Efficacy of 3 Buprenorphine Formulations for the Attenuation of Hypersensitivity after Plantar Incision in Immunodeficient NSG Mice.

Buprenorphine is perhaps the most prescribed analgesic for management of postoperative pain in mice. Although various buprenorphine formulations are effective in commonly used immunocompetent mouse strains, a knowledge gap exists regarding its efficacy in immunodeficient mice. Here we used a plantar incision to evaluate the efficacy of 3 buprenorphine formulations for attenuating postoperative mechanical and thermal hypersensitivity in the immunodeficient NSG mouse strain. We also characterized the pharmacokinetics of these formulations over a 72-h period. We hypothesized that all 3 buprenorphine formulations evaluated-the standard preparation and 2 extended-release products (Bup-HCl, Bup-ER, and Bup-XR, respectively)-would attenuate postoperative mechanical and thermal hypersensitivity resulting from a plantar incision in NSG mice. Male and female NSG mice (n = 48) were allocated to 4 treatment groups: saline (0.9% NaCl, 5 mL/kg SC once); Bup-HCl (0.1 mg/kg SC, BID for 2 d); Bup-ER (1.0 mg/kg SC once); and Bup-XR (3.25 mg/kg SC once). Mechani- cal and thermal hypersensitivity assessments were conducted 24 h before surgery and at 4, 8, 24, 48, and 72 h afterward. All groups of mice showed mechanical and thermal hypersensitivity within the first 24 h after surgery. Behavioral pain indicators (guarding, toe-touching [intermittent partial weight bearing], licking the incision, vocalizations) were observed in some mice from each group at every postoperative time point.
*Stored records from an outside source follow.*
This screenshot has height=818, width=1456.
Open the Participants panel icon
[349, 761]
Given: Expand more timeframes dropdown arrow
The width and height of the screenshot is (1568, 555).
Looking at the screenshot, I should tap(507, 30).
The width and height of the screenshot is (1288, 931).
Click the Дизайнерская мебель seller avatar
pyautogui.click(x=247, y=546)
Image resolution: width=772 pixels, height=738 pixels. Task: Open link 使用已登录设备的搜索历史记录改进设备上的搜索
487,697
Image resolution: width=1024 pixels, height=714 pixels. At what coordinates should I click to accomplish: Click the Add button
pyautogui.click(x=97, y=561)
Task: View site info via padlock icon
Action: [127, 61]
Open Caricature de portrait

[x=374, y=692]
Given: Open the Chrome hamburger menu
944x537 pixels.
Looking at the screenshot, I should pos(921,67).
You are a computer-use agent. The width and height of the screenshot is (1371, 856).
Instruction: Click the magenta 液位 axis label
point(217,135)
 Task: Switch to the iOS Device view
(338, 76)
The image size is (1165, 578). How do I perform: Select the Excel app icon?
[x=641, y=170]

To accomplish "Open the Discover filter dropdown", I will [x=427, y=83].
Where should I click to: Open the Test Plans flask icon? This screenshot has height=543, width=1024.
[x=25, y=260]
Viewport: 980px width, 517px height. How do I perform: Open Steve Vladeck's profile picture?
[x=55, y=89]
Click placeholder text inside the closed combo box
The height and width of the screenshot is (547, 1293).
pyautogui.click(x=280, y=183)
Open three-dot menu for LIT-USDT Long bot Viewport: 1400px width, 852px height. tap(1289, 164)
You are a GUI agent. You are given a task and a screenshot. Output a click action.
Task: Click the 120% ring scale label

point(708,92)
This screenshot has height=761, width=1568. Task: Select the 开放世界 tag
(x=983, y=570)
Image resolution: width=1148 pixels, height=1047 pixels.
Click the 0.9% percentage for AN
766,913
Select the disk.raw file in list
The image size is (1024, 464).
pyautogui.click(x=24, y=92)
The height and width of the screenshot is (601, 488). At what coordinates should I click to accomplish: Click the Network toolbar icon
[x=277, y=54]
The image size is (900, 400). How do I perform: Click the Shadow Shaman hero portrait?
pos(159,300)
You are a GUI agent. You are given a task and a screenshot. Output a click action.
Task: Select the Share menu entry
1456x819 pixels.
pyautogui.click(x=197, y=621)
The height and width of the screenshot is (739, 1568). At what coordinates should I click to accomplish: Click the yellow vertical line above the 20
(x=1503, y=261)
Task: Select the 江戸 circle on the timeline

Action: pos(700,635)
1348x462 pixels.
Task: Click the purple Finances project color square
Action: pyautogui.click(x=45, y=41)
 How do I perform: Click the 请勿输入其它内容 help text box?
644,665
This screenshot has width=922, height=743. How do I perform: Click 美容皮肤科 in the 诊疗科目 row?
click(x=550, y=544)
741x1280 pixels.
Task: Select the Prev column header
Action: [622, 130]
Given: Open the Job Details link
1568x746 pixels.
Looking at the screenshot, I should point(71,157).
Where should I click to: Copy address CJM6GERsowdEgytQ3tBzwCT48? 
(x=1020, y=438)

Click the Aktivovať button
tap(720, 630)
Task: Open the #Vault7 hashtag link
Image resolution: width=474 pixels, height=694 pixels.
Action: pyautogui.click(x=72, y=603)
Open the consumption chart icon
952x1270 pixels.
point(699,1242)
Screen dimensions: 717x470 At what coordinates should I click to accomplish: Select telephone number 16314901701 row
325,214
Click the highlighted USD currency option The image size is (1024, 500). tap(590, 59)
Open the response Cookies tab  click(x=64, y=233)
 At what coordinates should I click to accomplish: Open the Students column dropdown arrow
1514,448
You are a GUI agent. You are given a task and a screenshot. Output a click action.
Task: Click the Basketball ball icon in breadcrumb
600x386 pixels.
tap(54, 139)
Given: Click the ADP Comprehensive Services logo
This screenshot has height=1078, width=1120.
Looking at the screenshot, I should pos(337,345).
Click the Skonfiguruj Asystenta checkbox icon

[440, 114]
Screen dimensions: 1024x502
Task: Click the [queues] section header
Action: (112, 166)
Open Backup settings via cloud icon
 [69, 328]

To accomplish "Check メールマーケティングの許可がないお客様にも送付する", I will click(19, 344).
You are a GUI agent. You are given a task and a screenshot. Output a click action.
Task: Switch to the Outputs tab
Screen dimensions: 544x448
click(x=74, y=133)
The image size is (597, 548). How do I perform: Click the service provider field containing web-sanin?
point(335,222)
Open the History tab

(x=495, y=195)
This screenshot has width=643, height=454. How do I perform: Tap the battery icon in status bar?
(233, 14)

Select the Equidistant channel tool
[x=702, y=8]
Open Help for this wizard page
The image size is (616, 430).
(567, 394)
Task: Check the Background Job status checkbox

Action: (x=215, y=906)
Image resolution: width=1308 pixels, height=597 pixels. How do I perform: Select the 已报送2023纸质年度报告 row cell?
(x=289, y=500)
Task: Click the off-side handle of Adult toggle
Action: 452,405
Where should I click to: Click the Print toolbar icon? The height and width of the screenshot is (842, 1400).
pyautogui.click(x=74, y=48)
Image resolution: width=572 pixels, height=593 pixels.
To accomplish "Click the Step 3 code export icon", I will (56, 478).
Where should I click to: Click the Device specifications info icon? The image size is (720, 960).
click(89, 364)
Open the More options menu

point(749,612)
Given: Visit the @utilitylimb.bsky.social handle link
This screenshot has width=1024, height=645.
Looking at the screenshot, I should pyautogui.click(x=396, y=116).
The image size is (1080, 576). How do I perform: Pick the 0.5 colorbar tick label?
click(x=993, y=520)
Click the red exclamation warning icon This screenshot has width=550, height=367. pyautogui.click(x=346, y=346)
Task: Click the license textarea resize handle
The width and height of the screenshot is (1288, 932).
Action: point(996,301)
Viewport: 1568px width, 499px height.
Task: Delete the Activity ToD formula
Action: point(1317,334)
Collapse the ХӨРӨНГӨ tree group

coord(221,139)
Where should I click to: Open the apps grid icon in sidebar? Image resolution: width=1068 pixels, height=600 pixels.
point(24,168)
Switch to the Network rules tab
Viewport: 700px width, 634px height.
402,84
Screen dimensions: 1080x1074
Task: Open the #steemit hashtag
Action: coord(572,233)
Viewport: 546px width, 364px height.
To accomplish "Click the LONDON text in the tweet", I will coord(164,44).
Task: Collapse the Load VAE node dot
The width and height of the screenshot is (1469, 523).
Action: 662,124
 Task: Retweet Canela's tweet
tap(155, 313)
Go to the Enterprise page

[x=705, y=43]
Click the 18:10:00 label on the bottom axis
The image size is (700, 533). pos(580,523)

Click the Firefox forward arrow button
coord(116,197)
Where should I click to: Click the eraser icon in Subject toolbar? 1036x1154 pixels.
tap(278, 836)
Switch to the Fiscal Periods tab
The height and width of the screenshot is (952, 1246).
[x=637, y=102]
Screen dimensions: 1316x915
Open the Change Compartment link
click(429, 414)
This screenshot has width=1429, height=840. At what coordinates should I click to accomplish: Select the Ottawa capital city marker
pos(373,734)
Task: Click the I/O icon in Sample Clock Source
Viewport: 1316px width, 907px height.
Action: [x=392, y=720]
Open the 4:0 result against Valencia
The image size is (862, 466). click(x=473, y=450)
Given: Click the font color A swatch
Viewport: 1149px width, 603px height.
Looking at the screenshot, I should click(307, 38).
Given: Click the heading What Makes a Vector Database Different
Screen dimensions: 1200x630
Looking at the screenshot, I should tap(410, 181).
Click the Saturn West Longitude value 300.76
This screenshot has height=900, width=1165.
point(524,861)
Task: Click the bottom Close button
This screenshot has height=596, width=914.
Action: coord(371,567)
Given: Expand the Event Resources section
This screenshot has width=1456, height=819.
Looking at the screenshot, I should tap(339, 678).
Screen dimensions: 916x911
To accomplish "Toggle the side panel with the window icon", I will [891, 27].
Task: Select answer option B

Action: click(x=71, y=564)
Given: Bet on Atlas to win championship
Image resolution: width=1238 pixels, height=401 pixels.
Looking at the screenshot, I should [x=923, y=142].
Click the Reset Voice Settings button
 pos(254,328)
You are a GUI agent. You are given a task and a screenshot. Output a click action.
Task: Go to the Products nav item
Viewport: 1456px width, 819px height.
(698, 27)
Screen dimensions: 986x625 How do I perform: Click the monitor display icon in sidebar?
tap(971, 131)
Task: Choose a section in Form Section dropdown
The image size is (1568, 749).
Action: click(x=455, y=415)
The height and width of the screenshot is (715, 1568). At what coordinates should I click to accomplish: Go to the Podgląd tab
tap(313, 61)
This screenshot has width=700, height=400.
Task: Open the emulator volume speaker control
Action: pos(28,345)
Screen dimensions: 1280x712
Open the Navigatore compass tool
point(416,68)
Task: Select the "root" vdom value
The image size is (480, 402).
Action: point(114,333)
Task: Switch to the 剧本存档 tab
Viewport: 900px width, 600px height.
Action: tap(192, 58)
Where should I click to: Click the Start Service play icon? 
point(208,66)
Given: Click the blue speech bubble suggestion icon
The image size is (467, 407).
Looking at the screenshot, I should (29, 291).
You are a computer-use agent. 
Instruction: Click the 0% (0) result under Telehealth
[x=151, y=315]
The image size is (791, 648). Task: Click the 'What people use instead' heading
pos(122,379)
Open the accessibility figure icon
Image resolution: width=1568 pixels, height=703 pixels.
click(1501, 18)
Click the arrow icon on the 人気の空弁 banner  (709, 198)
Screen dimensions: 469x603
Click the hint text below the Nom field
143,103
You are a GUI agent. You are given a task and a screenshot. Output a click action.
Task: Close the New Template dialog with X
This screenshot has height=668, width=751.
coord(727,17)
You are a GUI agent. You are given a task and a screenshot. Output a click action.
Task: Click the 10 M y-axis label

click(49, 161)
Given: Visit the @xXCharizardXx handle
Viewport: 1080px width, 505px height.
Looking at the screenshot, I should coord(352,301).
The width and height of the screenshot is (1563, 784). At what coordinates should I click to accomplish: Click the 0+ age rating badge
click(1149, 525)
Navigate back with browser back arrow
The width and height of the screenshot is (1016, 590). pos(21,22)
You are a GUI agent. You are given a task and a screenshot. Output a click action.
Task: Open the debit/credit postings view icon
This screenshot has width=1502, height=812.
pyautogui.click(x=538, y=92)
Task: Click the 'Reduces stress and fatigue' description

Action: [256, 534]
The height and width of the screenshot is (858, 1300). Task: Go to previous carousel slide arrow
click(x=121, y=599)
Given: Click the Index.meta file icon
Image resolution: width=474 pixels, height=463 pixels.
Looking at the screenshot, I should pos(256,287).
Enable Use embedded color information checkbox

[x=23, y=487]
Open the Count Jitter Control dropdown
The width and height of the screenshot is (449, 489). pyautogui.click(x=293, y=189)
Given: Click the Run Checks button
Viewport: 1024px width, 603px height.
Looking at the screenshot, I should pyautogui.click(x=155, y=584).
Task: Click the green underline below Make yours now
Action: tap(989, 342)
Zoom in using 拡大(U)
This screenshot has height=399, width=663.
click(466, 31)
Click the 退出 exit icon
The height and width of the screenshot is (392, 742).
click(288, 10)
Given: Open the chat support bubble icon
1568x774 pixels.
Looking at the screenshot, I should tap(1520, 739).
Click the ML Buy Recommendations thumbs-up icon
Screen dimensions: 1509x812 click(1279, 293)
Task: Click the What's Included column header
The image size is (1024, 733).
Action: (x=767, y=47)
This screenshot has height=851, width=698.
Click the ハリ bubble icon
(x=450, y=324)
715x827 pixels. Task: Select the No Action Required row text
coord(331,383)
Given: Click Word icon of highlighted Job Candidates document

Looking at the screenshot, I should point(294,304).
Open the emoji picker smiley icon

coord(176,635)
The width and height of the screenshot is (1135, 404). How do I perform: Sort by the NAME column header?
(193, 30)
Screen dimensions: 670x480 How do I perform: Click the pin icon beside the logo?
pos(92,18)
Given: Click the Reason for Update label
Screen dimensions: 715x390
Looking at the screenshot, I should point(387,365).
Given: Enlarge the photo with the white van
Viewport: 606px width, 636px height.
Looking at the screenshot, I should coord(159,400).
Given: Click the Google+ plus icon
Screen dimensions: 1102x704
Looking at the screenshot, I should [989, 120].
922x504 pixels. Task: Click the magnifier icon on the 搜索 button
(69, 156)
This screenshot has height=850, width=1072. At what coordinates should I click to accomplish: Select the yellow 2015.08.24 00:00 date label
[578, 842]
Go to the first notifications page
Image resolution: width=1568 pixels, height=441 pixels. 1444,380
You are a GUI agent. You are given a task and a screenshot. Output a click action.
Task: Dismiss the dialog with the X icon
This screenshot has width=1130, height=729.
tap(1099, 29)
Plasma buprenorphine was measured in a separate group of mice and concentrations surpassed the suggested therapeutic level (1.0 ng/mL) for less than 4 h for Bup-HCl, for at least 24 h for Bup-ER, and for 72 h for Bup-XR. Our results indicate that at the dosages studied, these buprenorphine formulations do not adequately attenuate postoperative mechanical and thermal hypersensitivity in the plantar incisional model in NSG mice. These findings support the need for strain-specific analgesic protocols for mice used in research.